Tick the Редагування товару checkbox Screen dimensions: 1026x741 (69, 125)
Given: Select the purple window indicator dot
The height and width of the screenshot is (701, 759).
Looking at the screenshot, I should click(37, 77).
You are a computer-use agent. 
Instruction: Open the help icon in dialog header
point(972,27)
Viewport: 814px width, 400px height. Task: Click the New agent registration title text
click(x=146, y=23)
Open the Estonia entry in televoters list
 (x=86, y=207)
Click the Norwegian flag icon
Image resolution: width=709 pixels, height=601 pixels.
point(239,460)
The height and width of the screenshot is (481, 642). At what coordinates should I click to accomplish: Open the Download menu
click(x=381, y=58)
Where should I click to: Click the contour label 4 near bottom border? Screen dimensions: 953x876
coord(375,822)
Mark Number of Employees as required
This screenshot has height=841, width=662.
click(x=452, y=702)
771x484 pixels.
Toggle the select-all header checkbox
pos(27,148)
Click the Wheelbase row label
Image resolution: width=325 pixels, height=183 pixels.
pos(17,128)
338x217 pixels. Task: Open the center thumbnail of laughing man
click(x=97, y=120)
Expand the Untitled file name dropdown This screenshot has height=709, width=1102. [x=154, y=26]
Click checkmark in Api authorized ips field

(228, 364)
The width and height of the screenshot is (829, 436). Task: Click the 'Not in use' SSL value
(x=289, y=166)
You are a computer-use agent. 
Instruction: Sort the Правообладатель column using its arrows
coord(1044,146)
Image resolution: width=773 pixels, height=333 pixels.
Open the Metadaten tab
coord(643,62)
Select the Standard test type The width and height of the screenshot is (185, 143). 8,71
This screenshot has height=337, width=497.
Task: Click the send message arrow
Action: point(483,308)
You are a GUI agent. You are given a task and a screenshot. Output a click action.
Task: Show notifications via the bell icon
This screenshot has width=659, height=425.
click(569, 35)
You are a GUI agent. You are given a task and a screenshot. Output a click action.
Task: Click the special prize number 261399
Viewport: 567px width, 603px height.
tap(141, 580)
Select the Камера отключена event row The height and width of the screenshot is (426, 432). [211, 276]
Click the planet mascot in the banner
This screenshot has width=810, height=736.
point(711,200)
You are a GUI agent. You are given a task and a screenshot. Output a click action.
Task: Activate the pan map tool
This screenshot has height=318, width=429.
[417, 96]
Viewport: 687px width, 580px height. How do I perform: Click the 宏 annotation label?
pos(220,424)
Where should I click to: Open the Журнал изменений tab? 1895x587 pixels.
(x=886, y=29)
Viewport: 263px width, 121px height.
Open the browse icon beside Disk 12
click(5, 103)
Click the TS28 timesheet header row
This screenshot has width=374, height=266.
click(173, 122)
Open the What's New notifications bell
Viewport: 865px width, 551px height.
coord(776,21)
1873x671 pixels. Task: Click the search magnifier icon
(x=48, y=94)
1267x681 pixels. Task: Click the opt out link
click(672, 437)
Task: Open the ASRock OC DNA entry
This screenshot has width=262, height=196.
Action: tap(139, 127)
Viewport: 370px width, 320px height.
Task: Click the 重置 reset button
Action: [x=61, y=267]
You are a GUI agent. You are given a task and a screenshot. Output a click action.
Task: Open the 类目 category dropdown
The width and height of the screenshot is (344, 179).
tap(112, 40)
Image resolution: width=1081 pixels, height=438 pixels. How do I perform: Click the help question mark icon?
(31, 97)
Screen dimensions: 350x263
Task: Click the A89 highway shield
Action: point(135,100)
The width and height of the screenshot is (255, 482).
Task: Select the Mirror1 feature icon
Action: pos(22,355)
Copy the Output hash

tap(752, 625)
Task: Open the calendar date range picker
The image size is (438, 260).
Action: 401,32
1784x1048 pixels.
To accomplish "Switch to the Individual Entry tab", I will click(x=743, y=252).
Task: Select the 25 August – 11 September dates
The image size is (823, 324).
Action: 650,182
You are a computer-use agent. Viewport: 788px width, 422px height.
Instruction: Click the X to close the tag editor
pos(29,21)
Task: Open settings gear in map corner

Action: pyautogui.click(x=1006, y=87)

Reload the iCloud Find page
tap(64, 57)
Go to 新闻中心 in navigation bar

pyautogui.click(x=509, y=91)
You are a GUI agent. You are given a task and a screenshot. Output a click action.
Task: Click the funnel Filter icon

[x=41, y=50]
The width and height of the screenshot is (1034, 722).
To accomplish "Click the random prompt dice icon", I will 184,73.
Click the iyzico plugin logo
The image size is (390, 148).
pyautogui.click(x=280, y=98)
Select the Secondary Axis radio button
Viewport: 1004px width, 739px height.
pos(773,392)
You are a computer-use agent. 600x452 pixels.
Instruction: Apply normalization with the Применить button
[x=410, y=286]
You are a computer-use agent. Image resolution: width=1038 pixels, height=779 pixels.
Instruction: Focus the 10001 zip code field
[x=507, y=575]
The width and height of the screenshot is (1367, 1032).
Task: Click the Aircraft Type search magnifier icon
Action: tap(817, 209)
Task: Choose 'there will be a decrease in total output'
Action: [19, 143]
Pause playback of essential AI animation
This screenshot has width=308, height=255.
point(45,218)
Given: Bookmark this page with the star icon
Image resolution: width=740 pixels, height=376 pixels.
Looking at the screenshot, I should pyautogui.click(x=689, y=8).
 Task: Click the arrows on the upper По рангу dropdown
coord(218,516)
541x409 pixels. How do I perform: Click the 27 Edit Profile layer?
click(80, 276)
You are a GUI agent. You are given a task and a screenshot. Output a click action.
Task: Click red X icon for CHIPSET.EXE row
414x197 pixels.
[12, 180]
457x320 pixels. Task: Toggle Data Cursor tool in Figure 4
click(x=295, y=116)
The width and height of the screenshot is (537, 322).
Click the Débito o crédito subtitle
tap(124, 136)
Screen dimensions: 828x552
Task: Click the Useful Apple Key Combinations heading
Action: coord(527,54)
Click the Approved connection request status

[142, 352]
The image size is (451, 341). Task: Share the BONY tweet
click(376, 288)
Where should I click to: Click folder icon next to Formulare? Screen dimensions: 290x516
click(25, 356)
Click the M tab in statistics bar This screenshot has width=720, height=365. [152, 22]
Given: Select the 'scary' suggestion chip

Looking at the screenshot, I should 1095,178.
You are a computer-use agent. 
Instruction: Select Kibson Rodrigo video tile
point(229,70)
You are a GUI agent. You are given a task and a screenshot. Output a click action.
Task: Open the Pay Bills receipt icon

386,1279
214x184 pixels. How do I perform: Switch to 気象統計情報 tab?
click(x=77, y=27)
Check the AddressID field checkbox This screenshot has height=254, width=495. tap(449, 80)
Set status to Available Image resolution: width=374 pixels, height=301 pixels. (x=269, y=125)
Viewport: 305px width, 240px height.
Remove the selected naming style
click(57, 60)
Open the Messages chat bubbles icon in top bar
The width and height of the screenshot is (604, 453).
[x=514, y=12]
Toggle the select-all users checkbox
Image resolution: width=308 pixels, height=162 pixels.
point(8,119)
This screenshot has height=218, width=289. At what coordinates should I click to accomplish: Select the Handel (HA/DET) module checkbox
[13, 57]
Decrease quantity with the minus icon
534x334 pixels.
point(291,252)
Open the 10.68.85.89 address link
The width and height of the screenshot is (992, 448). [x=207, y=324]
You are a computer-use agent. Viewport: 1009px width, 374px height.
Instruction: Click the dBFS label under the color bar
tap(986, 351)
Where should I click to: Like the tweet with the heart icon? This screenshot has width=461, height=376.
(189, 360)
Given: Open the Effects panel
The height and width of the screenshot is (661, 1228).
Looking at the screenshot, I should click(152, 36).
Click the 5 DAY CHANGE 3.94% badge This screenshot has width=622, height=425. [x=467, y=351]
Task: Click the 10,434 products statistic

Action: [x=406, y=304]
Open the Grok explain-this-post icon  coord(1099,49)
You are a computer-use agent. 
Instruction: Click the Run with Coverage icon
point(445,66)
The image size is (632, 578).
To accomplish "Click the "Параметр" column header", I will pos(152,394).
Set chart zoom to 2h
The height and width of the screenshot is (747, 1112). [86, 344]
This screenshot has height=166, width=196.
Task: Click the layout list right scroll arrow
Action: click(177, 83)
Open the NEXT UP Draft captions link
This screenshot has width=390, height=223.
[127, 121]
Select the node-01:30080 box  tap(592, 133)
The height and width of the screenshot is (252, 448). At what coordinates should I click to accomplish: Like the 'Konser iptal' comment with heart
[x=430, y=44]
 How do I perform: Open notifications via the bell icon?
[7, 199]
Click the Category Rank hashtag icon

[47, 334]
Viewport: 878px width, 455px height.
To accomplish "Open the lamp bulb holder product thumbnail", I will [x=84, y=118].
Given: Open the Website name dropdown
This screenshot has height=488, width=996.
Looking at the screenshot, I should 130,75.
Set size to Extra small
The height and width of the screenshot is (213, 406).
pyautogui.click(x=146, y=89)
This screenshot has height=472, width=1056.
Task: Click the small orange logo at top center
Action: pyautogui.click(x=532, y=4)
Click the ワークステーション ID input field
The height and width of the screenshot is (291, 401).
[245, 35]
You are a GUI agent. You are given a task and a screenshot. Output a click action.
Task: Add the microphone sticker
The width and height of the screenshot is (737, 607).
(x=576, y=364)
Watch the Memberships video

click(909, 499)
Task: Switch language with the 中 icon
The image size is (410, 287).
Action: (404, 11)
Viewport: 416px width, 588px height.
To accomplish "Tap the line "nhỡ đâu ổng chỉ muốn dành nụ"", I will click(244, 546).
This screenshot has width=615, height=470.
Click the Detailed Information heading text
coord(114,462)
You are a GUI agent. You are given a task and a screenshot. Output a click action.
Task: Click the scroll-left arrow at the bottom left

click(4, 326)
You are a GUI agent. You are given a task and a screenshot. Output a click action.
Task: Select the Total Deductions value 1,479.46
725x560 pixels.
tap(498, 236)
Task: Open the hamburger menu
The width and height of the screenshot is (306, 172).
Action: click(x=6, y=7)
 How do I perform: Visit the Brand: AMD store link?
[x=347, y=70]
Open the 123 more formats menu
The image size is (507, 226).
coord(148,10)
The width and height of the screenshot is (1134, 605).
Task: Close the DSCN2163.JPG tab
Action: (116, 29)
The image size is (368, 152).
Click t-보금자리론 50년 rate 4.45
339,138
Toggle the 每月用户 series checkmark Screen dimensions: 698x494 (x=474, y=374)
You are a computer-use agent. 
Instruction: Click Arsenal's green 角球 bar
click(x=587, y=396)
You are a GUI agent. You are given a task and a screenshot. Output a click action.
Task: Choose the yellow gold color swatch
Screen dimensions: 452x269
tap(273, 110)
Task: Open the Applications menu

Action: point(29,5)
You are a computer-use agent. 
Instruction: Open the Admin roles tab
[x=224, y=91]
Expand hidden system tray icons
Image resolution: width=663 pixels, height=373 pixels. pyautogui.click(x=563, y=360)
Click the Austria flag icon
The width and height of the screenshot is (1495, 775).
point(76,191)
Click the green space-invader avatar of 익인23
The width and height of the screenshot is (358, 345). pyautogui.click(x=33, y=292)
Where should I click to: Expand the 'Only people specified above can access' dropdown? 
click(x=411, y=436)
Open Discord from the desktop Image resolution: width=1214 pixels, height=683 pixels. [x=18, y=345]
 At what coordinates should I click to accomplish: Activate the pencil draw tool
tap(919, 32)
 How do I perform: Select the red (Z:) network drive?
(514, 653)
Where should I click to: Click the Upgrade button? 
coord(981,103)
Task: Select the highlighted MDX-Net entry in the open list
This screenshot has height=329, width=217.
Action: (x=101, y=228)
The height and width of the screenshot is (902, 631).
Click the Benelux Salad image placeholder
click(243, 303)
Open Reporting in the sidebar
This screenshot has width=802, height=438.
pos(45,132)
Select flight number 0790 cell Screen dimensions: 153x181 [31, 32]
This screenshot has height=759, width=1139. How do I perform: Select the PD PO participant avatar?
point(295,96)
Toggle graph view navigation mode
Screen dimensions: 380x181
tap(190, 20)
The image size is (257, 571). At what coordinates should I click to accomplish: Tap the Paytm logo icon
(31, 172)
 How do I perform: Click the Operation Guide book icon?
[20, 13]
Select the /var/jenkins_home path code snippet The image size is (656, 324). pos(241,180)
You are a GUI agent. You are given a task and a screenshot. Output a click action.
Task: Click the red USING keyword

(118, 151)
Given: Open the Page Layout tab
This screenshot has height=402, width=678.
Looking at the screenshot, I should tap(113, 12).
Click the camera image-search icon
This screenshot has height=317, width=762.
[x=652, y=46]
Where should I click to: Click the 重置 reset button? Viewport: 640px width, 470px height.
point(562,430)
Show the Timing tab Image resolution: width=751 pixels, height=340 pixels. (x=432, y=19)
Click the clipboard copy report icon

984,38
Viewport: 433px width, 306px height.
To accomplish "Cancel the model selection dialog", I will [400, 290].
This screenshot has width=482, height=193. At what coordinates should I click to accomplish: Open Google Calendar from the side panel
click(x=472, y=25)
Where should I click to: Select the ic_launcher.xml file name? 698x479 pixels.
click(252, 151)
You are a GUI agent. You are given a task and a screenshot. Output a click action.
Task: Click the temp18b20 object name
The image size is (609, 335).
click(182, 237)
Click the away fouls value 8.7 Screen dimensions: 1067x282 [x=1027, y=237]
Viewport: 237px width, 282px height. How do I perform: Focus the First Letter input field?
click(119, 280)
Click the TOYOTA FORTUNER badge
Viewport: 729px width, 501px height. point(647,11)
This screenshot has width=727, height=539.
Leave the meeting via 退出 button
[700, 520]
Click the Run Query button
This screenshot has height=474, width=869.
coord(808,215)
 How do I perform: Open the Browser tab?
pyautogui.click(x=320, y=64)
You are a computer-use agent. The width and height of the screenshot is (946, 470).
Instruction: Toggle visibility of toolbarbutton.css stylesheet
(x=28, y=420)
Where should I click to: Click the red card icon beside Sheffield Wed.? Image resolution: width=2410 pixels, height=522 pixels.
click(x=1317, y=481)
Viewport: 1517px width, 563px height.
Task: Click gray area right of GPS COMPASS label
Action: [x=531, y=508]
◇ ◇ ◇
* **WHAT YOU HAVE TO DO**:
Copy each line of the records above that carries the word "Show".

* **WRITTEN SOLUTION**:
Task: Show notifications via the bell icon
Show the Timing tab Image resolution: width=751 pixels, height=340 pixels. (x=432, y=19)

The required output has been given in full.